Businesses established outside of the EU can, subject to certain conditions, also reclaim the VAT incurred on imports into Poland or purchases of goods and services used in Poland. The scheme is available to any person carrying on a business established in a third country, ie outside the EU, provided that in the period of the claim:
- he was not registered or liable to be registered for VAT in Poland
- he was not established in any EU country
- he made no supplies of goods and services in Poland other than certain specified exceptions
- where he is established in a third country having a comparable system of turnover taxes, unless the Polish tax authority allows otherwise, that country provides reciprocal arrangements for refunds to be made to taxable persons established in Poland.
A VAT invoice must show:
- an invoice number which is unique and sequential
- the seller’s name and address
- the seller’s VAT registration number
- the invoice date
- the time of supply (also known as tax point) if this is different from the invoice date
- the customer’s name and address
- a description sufficient to identify the goods or services supplied to the customer
- the rate of any cash discount
- the total amount of VAT charged expressed in PLN.
For each different type of item listed on the invoice, the following must be shown:
- the unit price or rate, excluding VAT
- the quantity of goods or the extent of the services
- the rate of VAT that applies to what’s being sold
- the total amount payable, excluding VAT.
Where a VAT invoice exempt goods or services, it must:
- show clearly that there is no VAT payable on those goods or services
- show the total of those values separately
- show clearly the provision of the Act or an instrument issued under the Act on the basis of which the taxpayer applies tax exemption or the provision of Directive 2006/112/EC which exempts such supply of goods or such provision of services from tax or other legal grounds indicating the fact that supply of goods or provision of services is subject to tax exemption.
Where a business makes retail sales and makes a sale of goods or services for 100 or less including VAT, a simplified VAT invoice can be issued.
VAT invoices can be issued, received and stored in electronic format and there is no need to tell the tax authority. Electronic invoices must contain the same information as paper invoices. The method used to ensure the authenticity of origin, the integrity of content and legibility of the invoices is a business choice and can be achieved by any business controls which create a reliable audit trail between an invoice and a supply of goods or services. The authenticity of the origin and integrity of the content of an electronic invoice are guaranteed, in particular, by means of:
- an advanced electronic signature within the meaning of Article 3, subparagraph 2 of the Act of 18 September 2001 on Electronic Signature (Dziennik Ustaw 2001, 130, item 1450, as amended), verifiable by means of a valid qualified certificate
- electronic data interchange (EDI) in accordance with the European Model EDI Agreement, where the agreement relating to the exchange provides for the use of procedures guaranteeing the authenticity of the origin of invoices and integrity of their data.

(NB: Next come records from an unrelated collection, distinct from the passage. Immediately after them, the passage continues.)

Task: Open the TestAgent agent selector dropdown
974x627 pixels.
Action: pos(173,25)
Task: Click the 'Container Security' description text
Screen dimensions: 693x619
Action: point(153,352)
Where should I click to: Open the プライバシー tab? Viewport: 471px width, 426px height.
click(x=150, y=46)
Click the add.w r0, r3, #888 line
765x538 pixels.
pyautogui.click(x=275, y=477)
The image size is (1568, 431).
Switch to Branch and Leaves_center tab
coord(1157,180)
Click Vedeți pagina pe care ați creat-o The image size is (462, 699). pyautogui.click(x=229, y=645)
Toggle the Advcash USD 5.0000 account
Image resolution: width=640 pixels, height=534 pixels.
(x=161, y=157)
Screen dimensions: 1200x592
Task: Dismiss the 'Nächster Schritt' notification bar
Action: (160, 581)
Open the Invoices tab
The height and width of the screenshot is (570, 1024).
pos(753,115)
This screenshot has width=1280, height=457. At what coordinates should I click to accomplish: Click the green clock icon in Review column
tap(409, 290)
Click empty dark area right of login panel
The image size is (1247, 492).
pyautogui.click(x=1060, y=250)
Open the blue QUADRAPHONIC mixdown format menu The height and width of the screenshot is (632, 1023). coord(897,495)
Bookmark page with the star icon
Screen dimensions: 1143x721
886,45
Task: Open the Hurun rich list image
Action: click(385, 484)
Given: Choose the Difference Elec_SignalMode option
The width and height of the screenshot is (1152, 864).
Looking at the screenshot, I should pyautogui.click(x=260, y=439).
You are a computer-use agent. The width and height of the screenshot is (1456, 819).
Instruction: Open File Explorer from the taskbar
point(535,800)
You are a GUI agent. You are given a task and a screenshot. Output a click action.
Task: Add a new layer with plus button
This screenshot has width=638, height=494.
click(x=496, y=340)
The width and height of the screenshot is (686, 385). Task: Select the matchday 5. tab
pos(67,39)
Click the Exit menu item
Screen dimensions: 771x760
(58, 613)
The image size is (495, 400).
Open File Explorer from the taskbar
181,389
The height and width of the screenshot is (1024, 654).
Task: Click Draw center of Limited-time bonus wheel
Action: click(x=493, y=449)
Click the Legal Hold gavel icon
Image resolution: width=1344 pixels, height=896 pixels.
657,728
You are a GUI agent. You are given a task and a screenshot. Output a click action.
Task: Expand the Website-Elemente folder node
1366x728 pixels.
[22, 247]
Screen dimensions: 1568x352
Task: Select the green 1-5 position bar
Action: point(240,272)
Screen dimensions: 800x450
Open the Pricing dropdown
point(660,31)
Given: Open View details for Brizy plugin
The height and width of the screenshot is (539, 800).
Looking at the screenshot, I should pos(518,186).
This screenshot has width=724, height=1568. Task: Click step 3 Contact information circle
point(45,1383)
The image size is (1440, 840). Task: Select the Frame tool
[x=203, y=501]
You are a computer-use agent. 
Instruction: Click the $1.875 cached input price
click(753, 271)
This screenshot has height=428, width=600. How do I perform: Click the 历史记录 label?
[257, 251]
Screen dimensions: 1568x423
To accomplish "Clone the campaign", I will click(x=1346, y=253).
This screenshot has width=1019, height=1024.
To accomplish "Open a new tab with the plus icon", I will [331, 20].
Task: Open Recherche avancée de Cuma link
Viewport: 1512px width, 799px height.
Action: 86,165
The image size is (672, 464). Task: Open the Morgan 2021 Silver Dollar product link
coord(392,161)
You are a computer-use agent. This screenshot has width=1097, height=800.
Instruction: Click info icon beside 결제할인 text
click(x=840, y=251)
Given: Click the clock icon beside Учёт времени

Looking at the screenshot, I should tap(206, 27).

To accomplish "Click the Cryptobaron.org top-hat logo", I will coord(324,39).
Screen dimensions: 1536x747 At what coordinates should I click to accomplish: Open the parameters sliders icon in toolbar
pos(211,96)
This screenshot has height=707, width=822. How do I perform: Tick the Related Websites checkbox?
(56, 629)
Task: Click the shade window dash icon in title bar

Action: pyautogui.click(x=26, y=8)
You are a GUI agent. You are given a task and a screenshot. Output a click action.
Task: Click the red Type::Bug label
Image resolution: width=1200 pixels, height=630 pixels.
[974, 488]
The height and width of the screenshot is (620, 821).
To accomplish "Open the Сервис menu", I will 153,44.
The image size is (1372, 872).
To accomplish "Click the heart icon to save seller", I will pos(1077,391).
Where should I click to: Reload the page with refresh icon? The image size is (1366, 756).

The use of electronic invoices shall be subject to acceptance by the invoice recipient.
The invoices shall be drawn up in at least two copies, one of which is issued to the acquirer and the other one is kept in files by the taxpayer affecting the sale.
The invoice shall be issued not later than on the 15th day of the month following the month in which the goods or services were supplied (general rule, the exceptions refer to specific transactions).